- DO THIS
Edit the rows below so that "Image resolution" becomes "Screen resolution" and nothing else changes. Omit the pictures from your answer.

(Raw records)
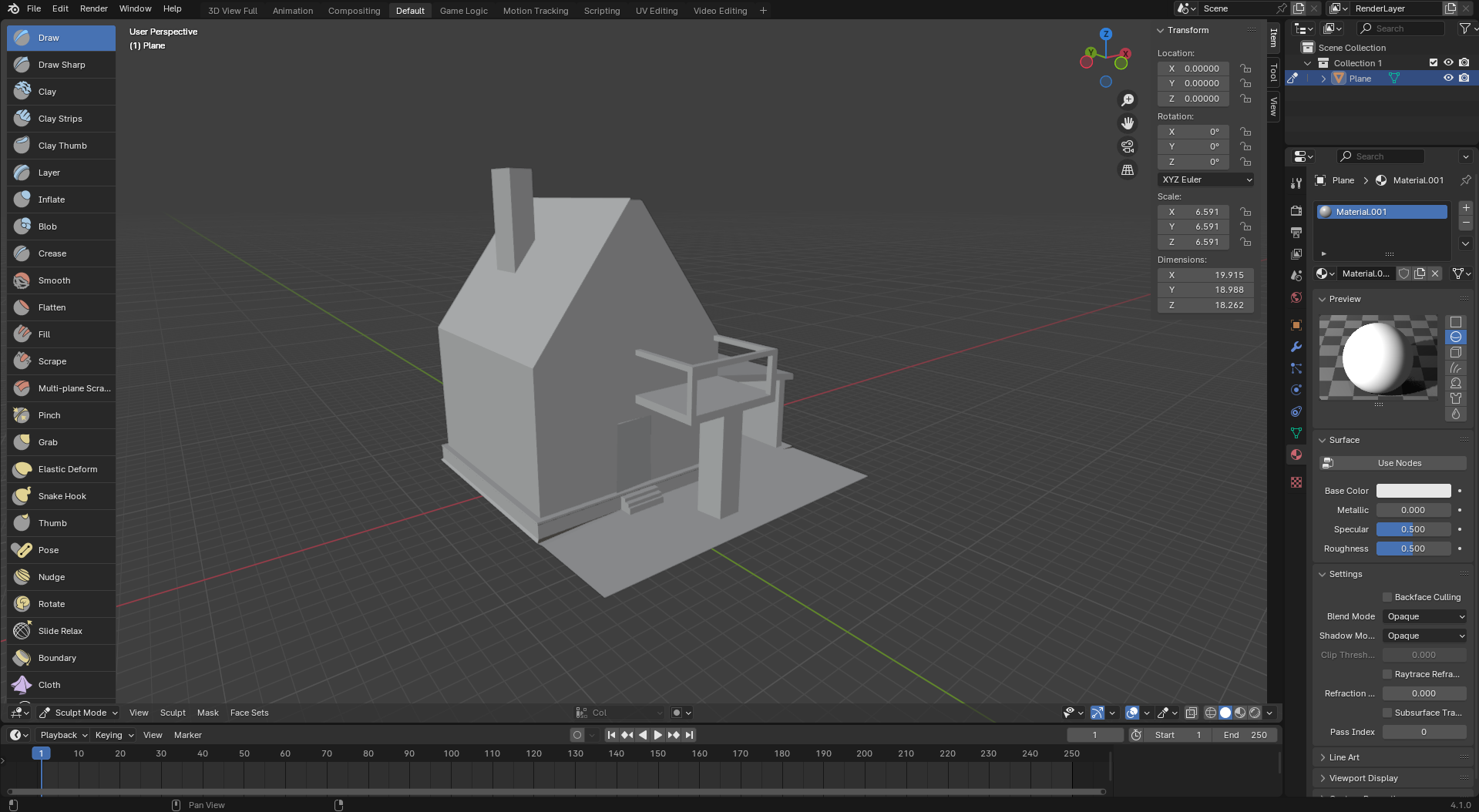Click the Base Color swatch
The image size is (1479, 812).
[x=1413, y=491]
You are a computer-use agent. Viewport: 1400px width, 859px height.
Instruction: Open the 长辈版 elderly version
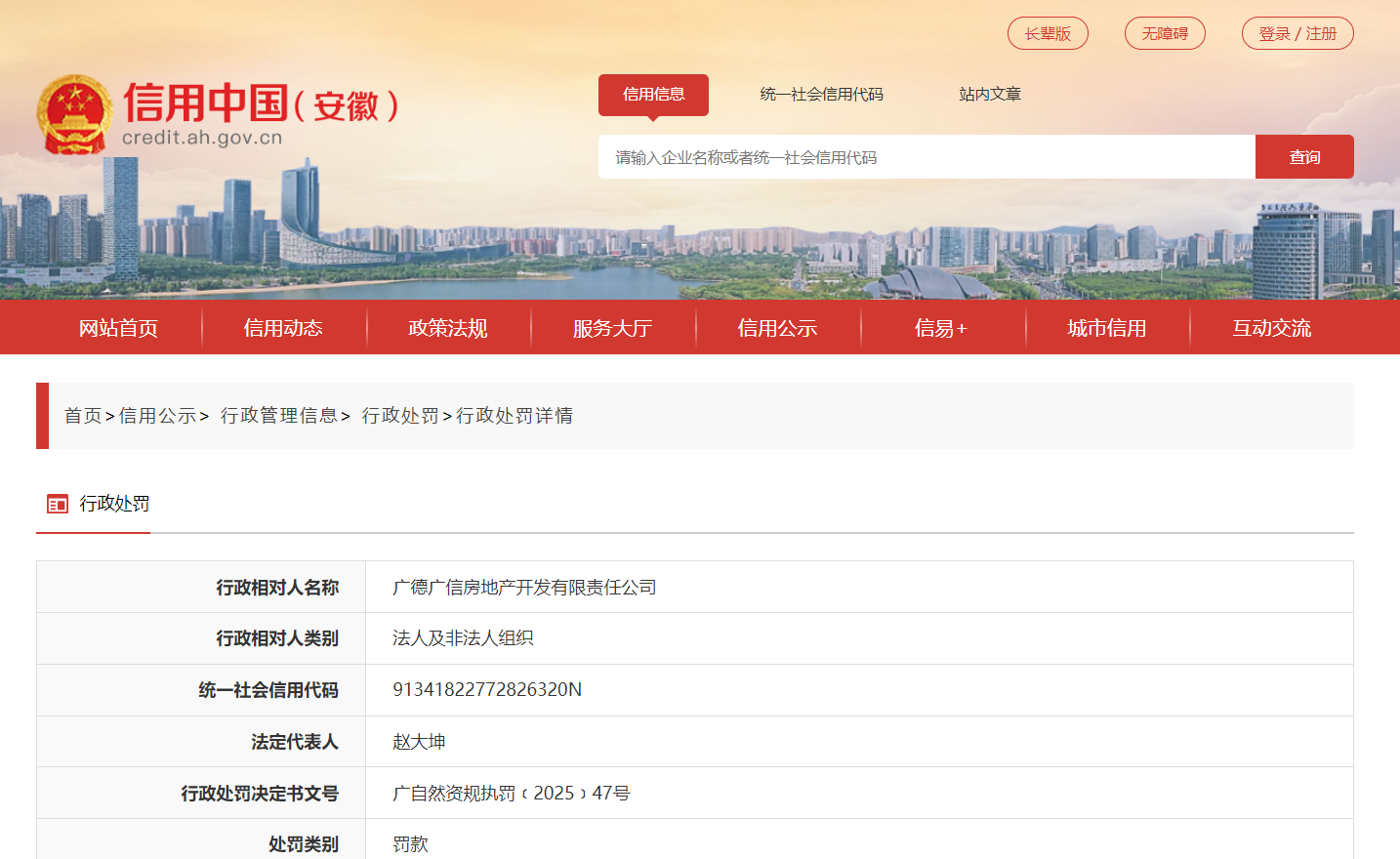click(1048, 32)
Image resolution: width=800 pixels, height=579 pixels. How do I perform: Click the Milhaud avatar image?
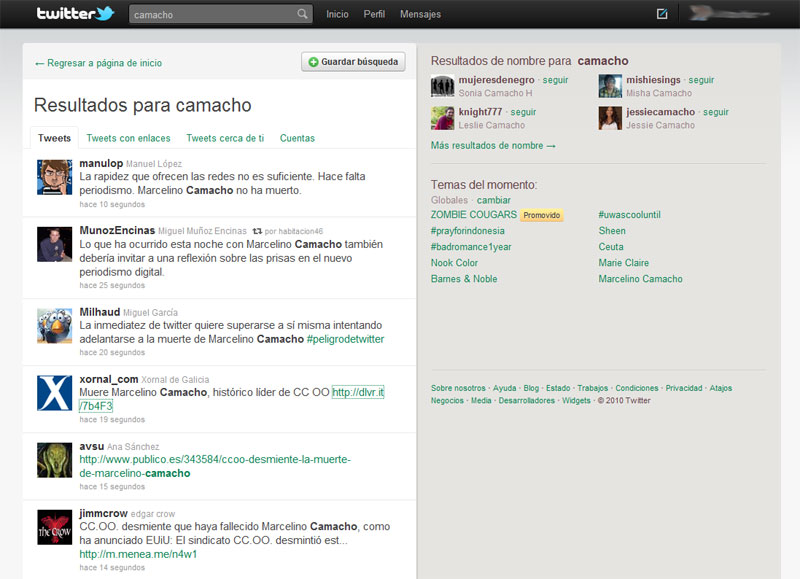pyautogui.click(x=53, y=325)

- ANSWER TO THE PROBLEM
Click the Base Color swatch
The image size is (1479, 812).
[x=1413, y=491]
You are a computer-use agent. Viewport: 1400px width, 859px height.
Instruction: Open the 长辈版 elderly version
click(1048, 32)
Screen resolution: width=800 pixels, height=579 pixels. How do I perform: Click the Milhaud avatar image?
pyautogui.click(x=53, y=325)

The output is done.